Welcome to NexStorm

NexStorm is a personal project of mine.

I initially built the cluster in 2020 with 2 FX8350s and a Ryzen 1700X system that I had laying around but quickly found out that I need faster hardware. The system now consists of 3 GTX 1070s with a Ryzen 7 2700X, a Ryzen 7 1700X, and a FX8350.

NexStorm Rapid Assimilation Model (NSRAM)

The NSRAM is a mesoscale CONUS 2D model that produces probabilistic 1km resolution future weather radar. It takes in initial conditions from the HRRR model and current weather radar to predict the next hour of what the radar is expected to show in the next hour at 5 minute steps.

It refreshes (produces a new run) every 10 minutes. The model takes about 10 minutes to ingest data and simulate, and images are uploaded at the end of the run.

Disclaimer: This is an experimental model and should not be used for safety related decisions. Refer to the NWS (weather.gov) for the most up to date information.

How NSRAM Works

The Cluster Computer starts by downloading the T0 hour of the HRRR model data and the two most recent radar mosaics from the NWS MRMS. It takes these mosaics and gets motion vectors from two consecutive images using optical flow. It then extracts the necessary parameters from the HRRR data such as UVs, CAPE, CIN, Dewpoint, and PWAT. This data is then upscaled to a 1km grid (HRRR is a 3km model) to match the domain grid spacing. The mid level winds, which commonly steer storms and precipitation, then get adjusted/nudged using the derived optical flow vectors so that recent, smaller 1km motion can be included in the simulation. This also accounts for storm motion that the 3km HRRR model can’t resolve, or just didn’t predict. The simulation is then initiated and probabilities for precipitation initiation and intensification are calculated using the advected parameters (U, V, PWAT, SBCAPE, SBCIN, MLCAPE, MLCIN). The radar reflectivity and weather parameters are advected and adjustments to the reflectivity field are changed based on the calculated probability.

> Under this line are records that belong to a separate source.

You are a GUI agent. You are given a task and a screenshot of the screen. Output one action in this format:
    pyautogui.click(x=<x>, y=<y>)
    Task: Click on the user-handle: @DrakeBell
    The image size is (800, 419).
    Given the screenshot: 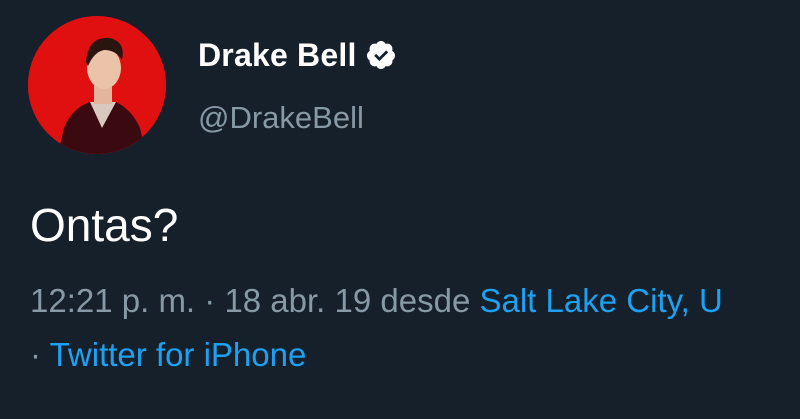 What is the action you would take?
    pyautogui.click(x=281, y=118)
    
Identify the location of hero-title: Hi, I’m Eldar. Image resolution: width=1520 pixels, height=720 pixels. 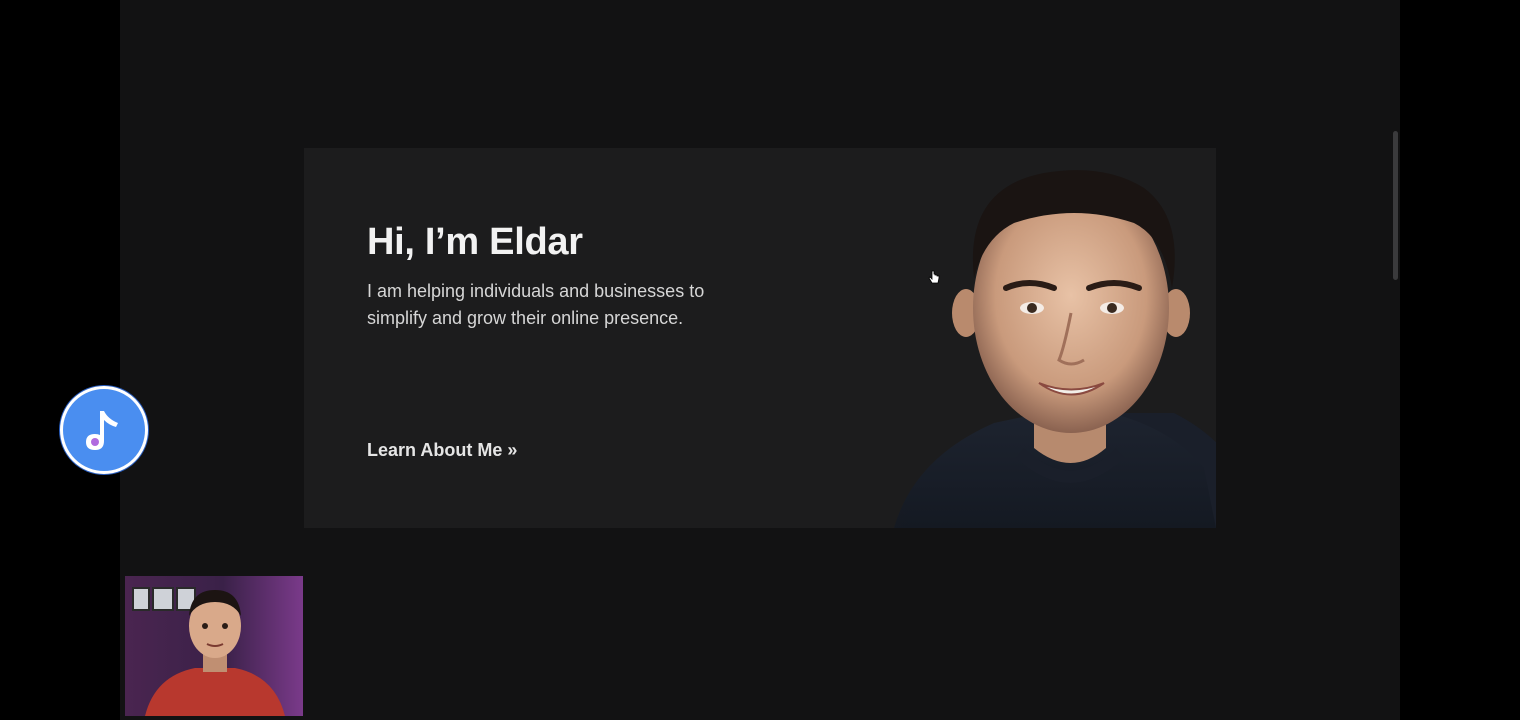
(475, 242).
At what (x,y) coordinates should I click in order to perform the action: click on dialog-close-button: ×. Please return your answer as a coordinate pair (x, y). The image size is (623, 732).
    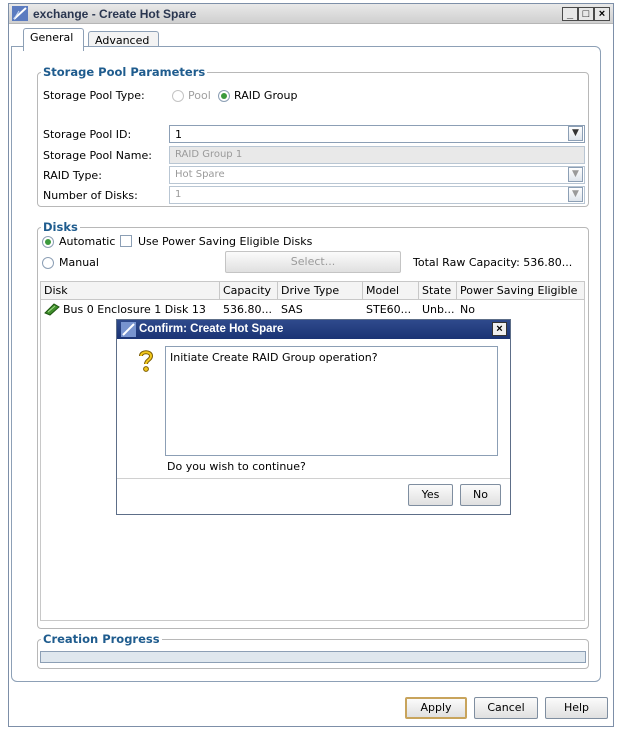
    Looking at the image, I should click on (500, 329).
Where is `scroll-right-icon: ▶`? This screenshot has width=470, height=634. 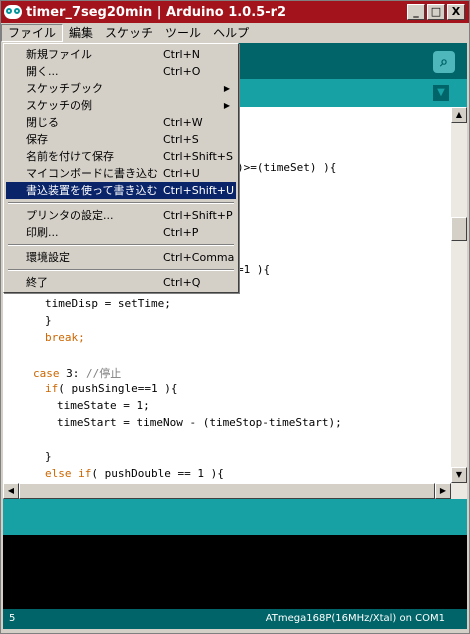
scroll-right-icon: ▶ is located at coordinates (443, 491).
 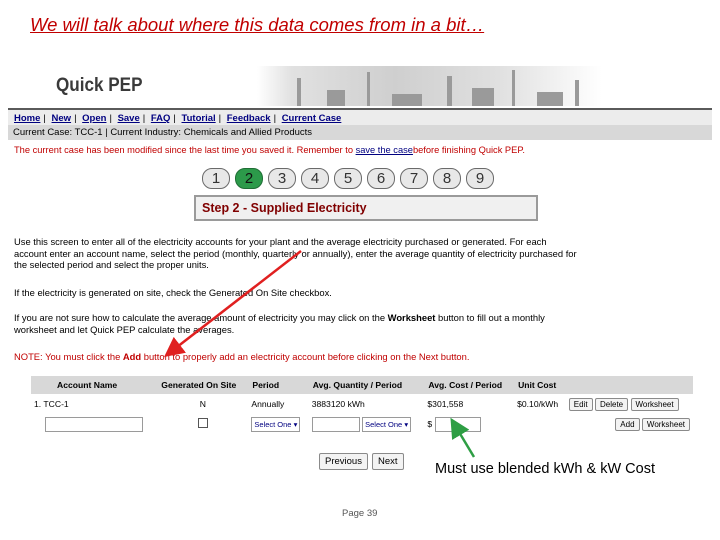 What do you see at coordinates (233, 304) in the screenshot?
I see `red-arrow` at bounding box center [233, 304].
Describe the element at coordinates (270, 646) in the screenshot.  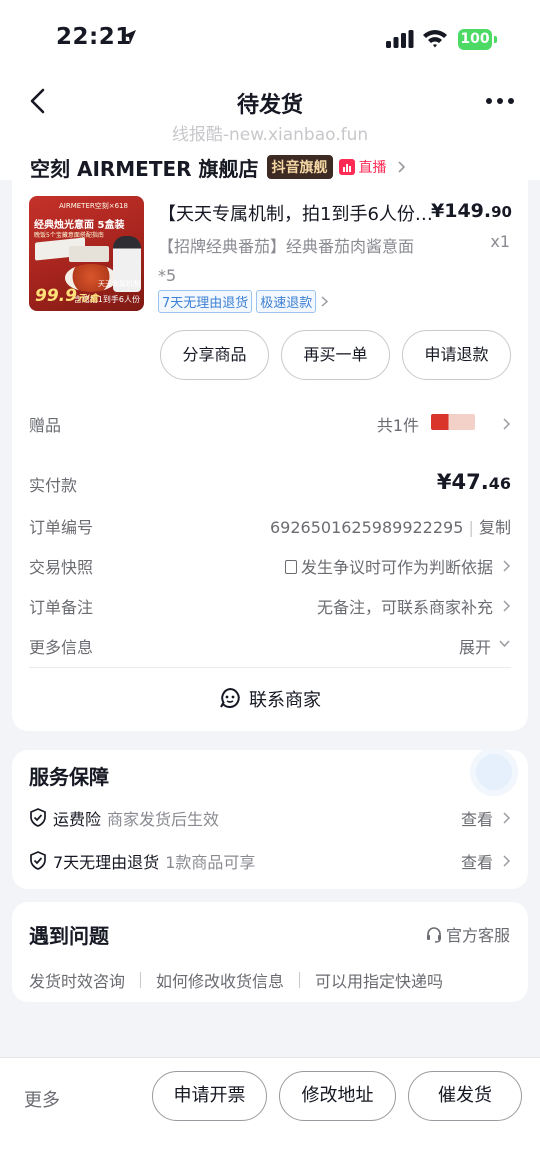
I see `more-info-row: 更多信息 展开` at that location.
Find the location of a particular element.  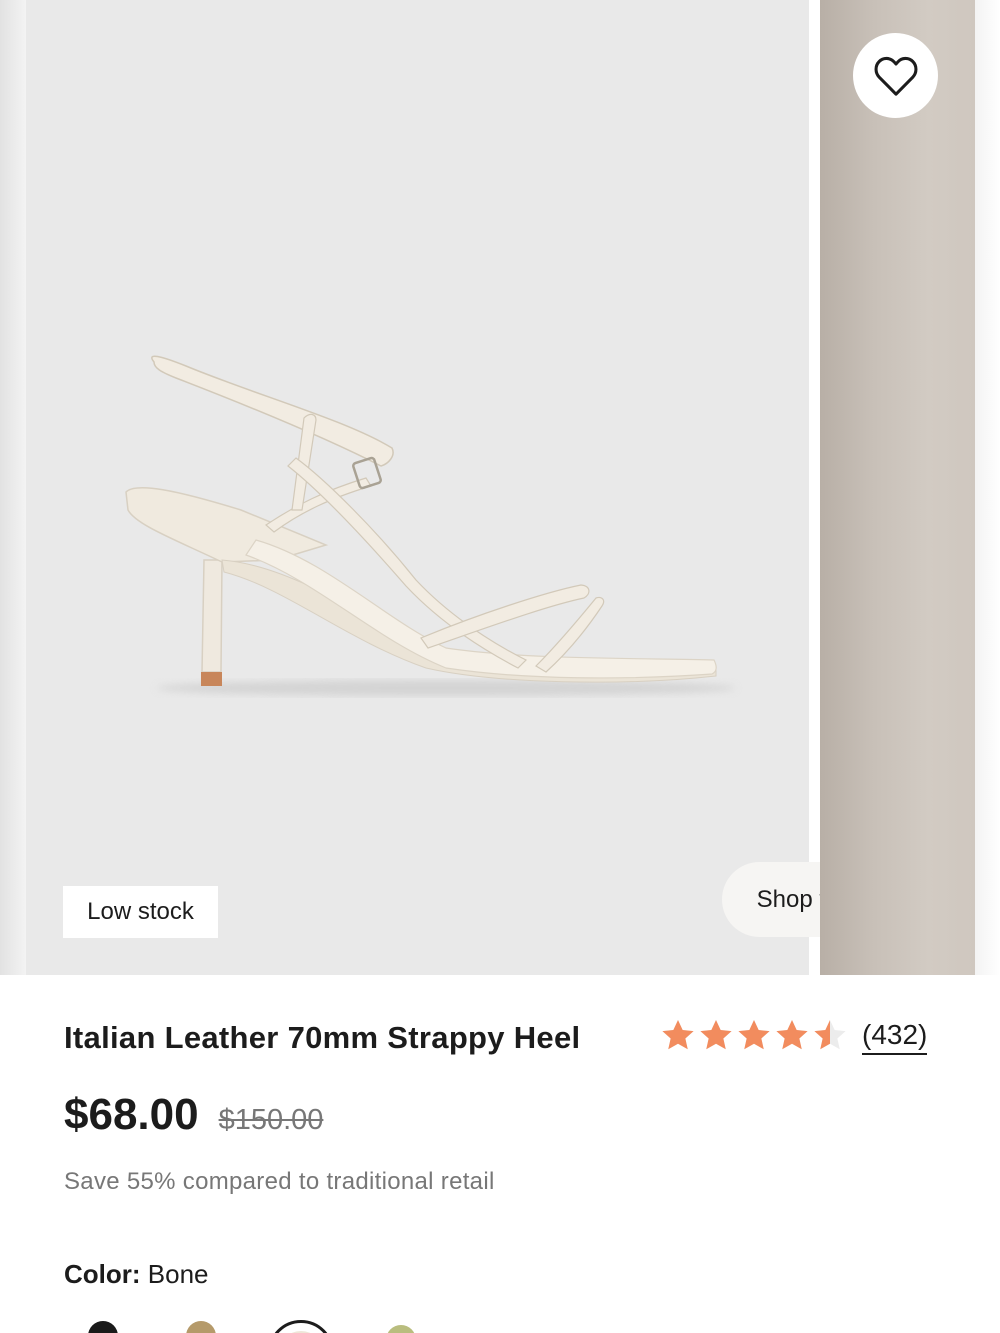

rating-stars is located at coordinates (754, 1035).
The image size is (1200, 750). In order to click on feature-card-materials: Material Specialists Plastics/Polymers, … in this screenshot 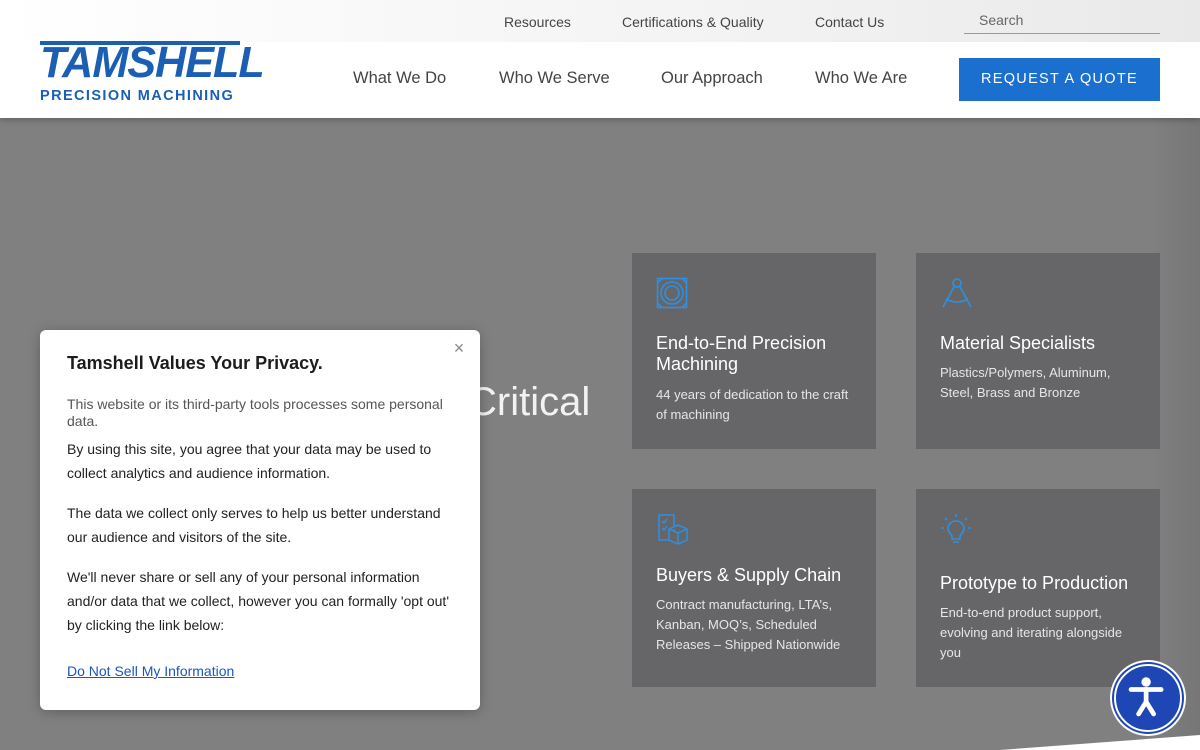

Since HRRR data is not available every 10 minutes, I use the advected values predicted at each 10 minute forecast as the initial conditions for next run until new HRRR data is available. Due to the simulation being 2D, this may cause the model to lose some forecast skill on the 30min and 45min simulations. Accuracy appears to be fairly good for the 1 hour predictions in terms of location and timing. Absolute intensity is still being tuned and so intensity trends (if precipitation is expected to dissipate or intensify) are not particularly reliable at the moment.